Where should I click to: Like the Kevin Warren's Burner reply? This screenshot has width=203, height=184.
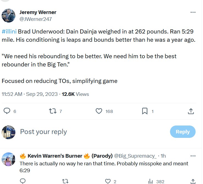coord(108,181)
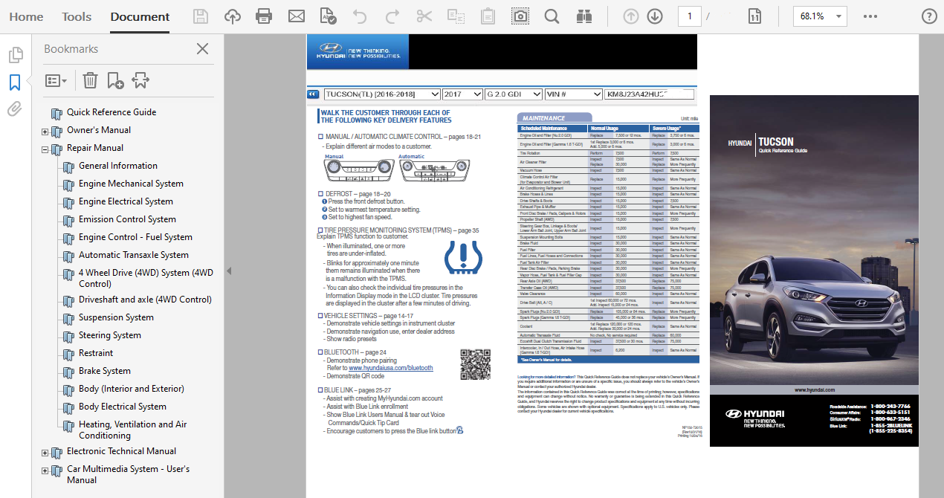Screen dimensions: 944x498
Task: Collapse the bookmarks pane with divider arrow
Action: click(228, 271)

* * *

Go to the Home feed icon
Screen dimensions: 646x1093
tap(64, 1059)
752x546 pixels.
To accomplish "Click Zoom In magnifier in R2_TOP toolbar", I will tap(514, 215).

* * *

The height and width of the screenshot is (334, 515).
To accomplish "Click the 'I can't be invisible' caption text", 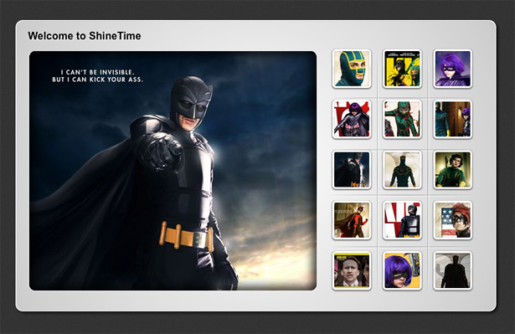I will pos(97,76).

* * *

### Task statement
Lay out the lines of the listing between the lines holding "Go to the Home feed icon" and "will tap(514, 215).", inclusive, as a Markdown table with the columns Row and Listing line, leaving out any blank lines.

### Completed task
| Row | Listing line |
|---|---|
| 1 | Go to the Home feed icon |
| 2 | Screen dimensions: 646x1093 |
| 3 | tap(64, 1059) |
| 4 | 752x546 pixels. |
| 5 | To accomplish "Click Zoom In magnifier in R2_TOP toolbar", I will tap(514, 215). |